Le cadre général est celui des guerres araméennes, mais le texte ne donne aucune information historique précise. Aucun des deux rois, celui d'Aram et celui d'Israël, n'est nommé. L'auteur semble peu enclin à présenter son récit dans une perspective historique, mais il cherche plutôt à démontrer les capacités surnaturelles d'Elisée, l'homme de Dieu.

Il semble qu'un premier récit au sujet d'Elisée ait été amplifié par l'ajout des vv. 15b-17, dans lesquels est souligné le thème d'une divinité puissante combattant aux côtés d'Israël. Le type de guerre dont il s'agit semble être le suivant: un roi ennemi attaque l'autre nation avec un petit nombre de soldats, pille et met à sac les villages et les villes sans qu'on ait l'impression qu'il s'agisse d'une guerre au plein sens du terme. De telles actions ne sont pas destinées à vaincre l'ennemi, mais à l'affaiblir.

Dans ce récit, comme dans le chapitre 5, le roi d'Aram n'est pas nommé, de sorte qu'il est impossible de dater l'incident avec précision. La référence à des "bandes" araméennes, dans le texte hébreu du v. 23, peut indiquer qu'il s'agit non pas d'une vraie guerre, mais de raids transfrontaliers, comme on en voit aussi dans 5,2 (enlèvement d'une jeune fille Israélite). Il arrive que les raids ne soient pas le fait de l'armée d'Aram, mais d'Araméens semi-nomades fédérés de manière assez libre avec Damas. La fréquence de ces expéditions et le fait qu'apparemment les Araméens étaient habituellement repoussés (v. 10) fait penser à ce type de raids plutôt qu'à une guerre de grande envergure, qui aurait certainement laissé des traces dans l'Ecriture.

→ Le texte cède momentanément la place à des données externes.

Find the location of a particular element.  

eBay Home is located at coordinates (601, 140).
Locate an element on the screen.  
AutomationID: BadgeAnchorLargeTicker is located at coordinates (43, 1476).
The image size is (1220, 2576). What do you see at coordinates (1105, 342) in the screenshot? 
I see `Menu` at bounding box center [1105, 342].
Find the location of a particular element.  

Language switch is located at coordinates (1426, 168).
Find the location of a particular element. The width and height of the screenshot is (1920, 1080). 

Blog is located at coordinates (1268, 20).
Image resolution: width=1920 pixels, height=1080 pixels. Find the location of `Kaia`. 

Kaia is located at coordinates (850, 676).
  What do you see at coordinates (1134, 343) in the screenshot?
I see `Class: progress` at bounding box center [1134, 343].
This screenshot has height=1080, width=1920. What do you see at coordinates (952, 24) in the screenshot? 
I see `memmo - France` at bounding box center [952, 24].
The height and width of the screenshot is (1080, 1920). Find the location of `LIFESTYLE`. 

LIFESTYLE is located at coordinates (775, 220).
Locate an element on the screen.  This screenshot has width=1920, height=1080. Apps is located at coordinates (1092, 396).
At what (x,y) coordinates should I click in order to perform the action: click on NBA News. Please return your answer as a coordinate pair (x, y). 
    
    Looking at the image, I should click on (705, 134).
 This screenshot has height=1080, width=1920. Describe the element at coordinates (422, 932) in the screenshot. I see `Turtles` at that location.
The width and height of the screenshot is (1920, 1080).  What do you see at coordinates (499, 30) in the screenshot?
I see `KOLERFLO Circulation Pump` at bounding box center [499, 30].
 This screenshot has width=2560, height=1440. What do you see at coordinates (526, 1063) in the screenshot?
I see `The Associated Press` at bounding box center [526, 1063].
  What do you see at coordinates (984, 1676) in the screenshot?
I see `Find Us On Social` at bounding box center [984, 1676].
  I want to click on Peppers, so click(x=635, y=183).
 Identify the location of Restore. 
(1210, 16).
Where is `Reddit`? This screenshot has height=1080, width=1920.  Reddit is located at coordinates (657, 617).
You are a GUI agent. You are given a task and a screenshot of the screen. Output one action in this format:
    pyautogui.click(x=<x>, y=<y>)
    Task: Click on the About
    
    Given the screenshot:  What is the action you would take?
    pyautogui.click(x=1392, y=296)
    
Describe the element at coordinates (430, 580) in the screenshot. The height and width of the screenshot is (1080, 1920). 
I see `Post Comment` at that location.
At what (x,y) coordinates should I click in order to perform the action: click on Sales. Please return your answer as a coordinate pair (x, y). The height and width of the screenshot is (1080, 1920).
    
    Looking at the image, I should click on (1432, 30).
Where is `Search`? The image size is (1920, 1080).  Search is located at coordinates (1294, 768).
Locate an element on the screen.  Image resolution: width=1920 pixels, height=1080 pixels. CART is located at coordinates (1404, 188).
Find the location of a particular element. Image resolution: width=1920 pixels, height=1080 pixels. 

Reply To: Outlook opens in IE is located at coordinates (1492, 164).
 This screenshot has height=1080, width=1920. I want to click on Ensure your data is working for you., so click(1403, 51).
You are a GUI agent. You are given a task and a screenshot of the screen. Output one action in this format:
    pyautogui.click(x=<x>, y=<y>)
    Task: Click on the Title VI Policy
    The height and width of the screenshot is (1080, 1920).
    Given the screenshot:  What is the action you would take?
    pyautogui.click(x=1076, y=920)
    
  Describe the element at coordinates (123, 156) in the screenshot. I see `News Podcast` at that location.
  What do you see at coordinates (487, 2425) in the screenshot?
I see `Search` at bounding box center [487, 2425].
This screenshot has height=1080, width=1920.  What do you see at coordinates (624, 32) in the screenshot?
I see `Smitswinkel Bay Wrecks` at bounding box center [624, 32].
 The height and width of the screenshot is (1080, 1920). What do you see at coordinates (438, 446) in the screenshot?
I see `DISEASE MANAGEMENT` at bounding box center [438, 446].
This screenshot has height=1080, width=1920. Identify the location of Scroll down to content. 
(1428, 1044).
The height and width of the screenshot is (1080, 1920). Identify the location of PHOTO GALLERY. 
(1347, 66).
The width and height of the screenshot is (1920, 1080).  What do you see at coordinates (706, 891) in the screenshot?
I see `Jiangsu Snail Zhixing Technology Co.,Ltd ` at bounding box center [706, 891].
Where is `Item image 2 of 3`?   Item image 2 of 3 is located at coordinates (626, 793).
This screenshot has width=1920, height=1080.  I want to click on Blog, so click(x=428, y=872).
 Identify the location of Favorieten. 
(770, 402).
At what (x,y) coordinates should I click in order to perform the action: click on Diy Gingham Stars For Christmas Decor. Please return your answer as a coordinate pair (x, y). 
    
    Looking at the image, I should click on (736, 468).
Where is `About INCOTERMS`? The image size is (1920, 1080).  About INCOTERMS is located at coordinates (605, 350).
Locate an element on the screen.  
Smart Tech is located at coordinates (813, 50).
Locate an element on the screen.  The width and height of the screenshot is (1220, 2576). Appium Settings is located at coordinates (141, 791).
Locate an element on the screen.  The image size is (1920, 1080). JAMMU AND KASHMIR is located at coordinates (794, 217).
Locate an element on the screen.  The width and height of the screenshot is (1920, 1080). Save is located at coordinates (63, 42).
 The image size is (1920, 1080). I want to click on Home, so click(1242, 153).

Il est probable que les raids et les embuscades de part et d'autre de la frontière ont marqué les relations entre les deux nations tout au long du 9e siècle av. JC. Au contraire de ce que l'on voit dans les récits précédents, le ministère d'Elisée se situe sur la scène de la politique internationale durant une période de guerre entre Aram et Israël. Il y a soupçon de trahison (v. 11). Le texte montre le roi de Syrie qui envoie une force nombreuse (v. 14).

 

Portée du récit

Le pôle d'attraction du récit est la capacité qu'a l'homme de Dieu de voir au-delà de l'apparence sensible, ce qui permet à Elisée d'avertir le roi d'Israël. Le roi d'Aram est furieux de ce que fait le prophète d'Israël. Mais ses gens lui ont dit que celui-ci a des pouvoirs surnaturels. Et bien que le roi de Syrie ait ordonné de le capturer, ce sont les commandos qu'il a envoyés qui sont faits prisonniers.

L'aveuglement temporaire des hommes envoyés pour capturer le prophète est en contraste avec la vision de l'homme de Dieu. Grâce à ses pouvoirs, il réussit à égarer l'armée lancée à sa recherche et à la livrer entre les mains du roi d'Israël.

 

Remarque sur le déroulement de l'action

Problème central: l'incursion des bandes pillardes d'Aram (que l'on trouve aussi au début des récits sur Naaman, en 5,2). Comme dans le chapitre 5, Elisée est connu dans les milieux de la cour de Syrie.

vv. 8-10 - Introduction des personnages principaux: le roi de Syrie (v. 8), Elisée (v. 9) et le roi d'Israël (v. 10). Le passage du début indique aussi le motif de l'action du roi de Syrie contre le prophète.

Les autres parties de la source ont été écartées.